Mini Mk1 (1959-1967)
The Mini may have been designed to offer buyers a proper four-seater for the same price they were being asked for under-engineered and underwhelming bubble cars, but there is no denying it was still pretty basic. The thing that made it stand head and shoulders above anything else in the same price bracket was that a Mini was actually a thrilling car to drive. Power from the 848cc engine wasn’t awesome, but you’d never be able to convince drivers of that as they hooned about at full pelt in a car that seemed umbilically attached to the road.
It was a practical beast too, with superb packaging providing seating for four adults despite the tiny footprint. Once the public had overcome their suspicion and sales had taken off, there was also a steady supply of used cars for teenagers to cut their driving teeth on. Even as late as the 1980s you could still pick up a Mk1 Mini for peanuts. It is perhaps because so many of us did just that that prices have now gone through the roof, fueled by a heady mix of nostalgia and greater affluence across a generation.
The rise in prices started almost as soon as the Mini ended production in 2001, and it has shown little sign of abating since. You now have to fork out an average of £20,172, with a spread of prices from £13,950 to £29,995. And if you think this price bubble may burst any time soon, think again. Three years ago you could have knocked £5000 off all those prices, and people were saying even then that things were getting crazy. Nostalgia does not come cheap.
MG TF (1953-1955)
MG only produced their TF because BMC boss Leonard Lord wouldn’t let them build the MGA – he’d just signed a deal with Healey to build the Austin-Healey 100 and didn’t want the competition. The MG team at Abingdon did the best they could with an antiquated design and no development money, but the buying public were not fooled. And who could blame them – it would have taken more than some faired-in headlights, a lowered bonnet and a slightly les upright radiator grille to convince them that this was in any way comparable to the Triumph TR2.
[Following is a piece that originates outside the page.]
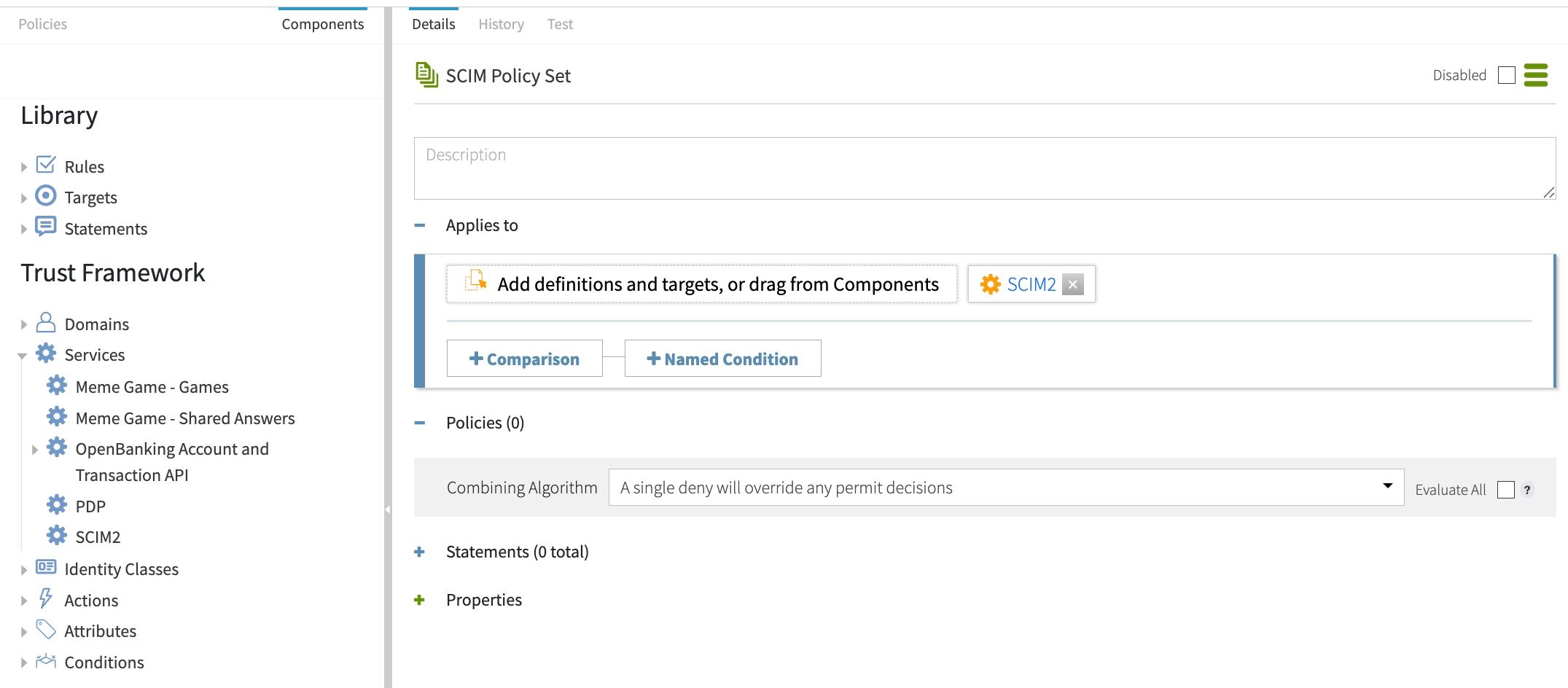Remove the SCIM2 target with its X icon
This screenshot has height=688, width=1568.
pyautogui.click(x=1072, y=284)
And so the TF was an embarrassment to MG and a poor seller. Between October 1953 and April 1955 it sold fewer than 10,000 units in both 1250cc and 1466cc guises. However, a car that is derided when new very often gets assessed with different eyes on the classic car scene and the very things that made the TF such an embarrassment when new – the pre-war styling, the primitive driving experience and all the rest – are exactly what the classic connoisseur prizes most. As a result, the TF has had the last laugh and is now the most valuable of all the T-Types.
How valuable? Well, prices may have remained fairly flat for the last few years despite the occasional chancer doing their best to push them to £40,000 and above, but they are still averaging £26,131, with a range from £19,995-£29,950.